The notion that displaced workers will seamlessly pivot into new tech roles oversimplifies a complex economic reality. A coal plant operator doesn't become a software engineer overnight, and pretending otherwise does a disservice to the people whose livelihoods are genuinely at risk. While we may see long-term job growth, the more urgent story is the sudden, heavy disruption to labor markets within an economic system that prioritizes profit above nearly everything else.

Our modern flavor of hypercapitalism has rarely seemed more inadequate than it does right now. We need serious conversations about transition support, retraining programs that actually work, and economic models that account for the humans in the system—not just the efficiency gains.

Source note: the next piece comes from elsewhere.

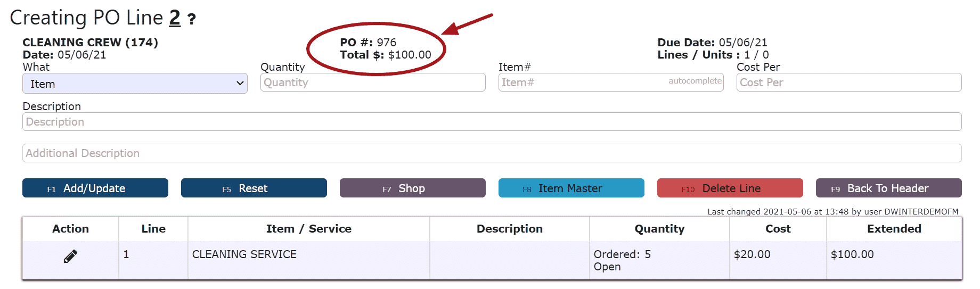
Task: Open the Shop button
Action: point(413,188)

Creativity will continue to explode

Despite the hype cycles and the backlash, millions of people are using AI every day in genuinely valuable ways. Most of us are familiar with the low-quality outputs flooding social media—the generated images, the synthetic videos, the parade of self-proclaimed "AI Experts" on LinkedIn. For those of us who've spent decades in technology, the noise-to-signal ratio can be exhausting.

But here's what's easy to miss: the best craftspeople—artists, engineers, designers, 3D modelers, animators—are already using generative AI tools. You just don't notice, because they're still crafting. They're using AI as one tool among many, applying taste and judgment and years of hard-won skill to shape the output into something genuinely good.

That's exactly as it should be. AI amplifies capability; it doesn't replace craft. The gap between "AI-generated" and "AI-assisted by a skilled practitioner" is enormous, and that gap is where real value lives.

Energy concerns are valid—but we need realistic expectations

I spent two years living completely off-grid on my own 30-acre property in New Mexico. Solar panels, batteries, inverter, all of it—maintained by hand over time. I'm a genuine believer in clean energy. We have an extraordinarily bright star at the center of our solar system; using it just makes sense. It will outlast the carbon we're pumping from the ground by orders of magnitude.

But we need to be realistic about human behavior and energy consumption. Jevons Paradox emerged from patterns observed across multiple periods of technological innovation: when we develop more efficient technologies, we tend to increase overall energy usage because we're excited about what those efficiencies enable. The result is net growth in consumption, not reduction.

The uncomfortable truth is that we're unlikely to voluntarily reduce energy usage at scale. The genie doesn't go back in the bottle unless catastrophe forces it there—through lost infrastructure, lost knowledge, or lost capacity. That's not an argument against clean energy or efficiency; it's an argument for being clear-eyed about the trajectory we're on and planning accordingly.

The path forward requires both innovation and honesty about the systems we're building.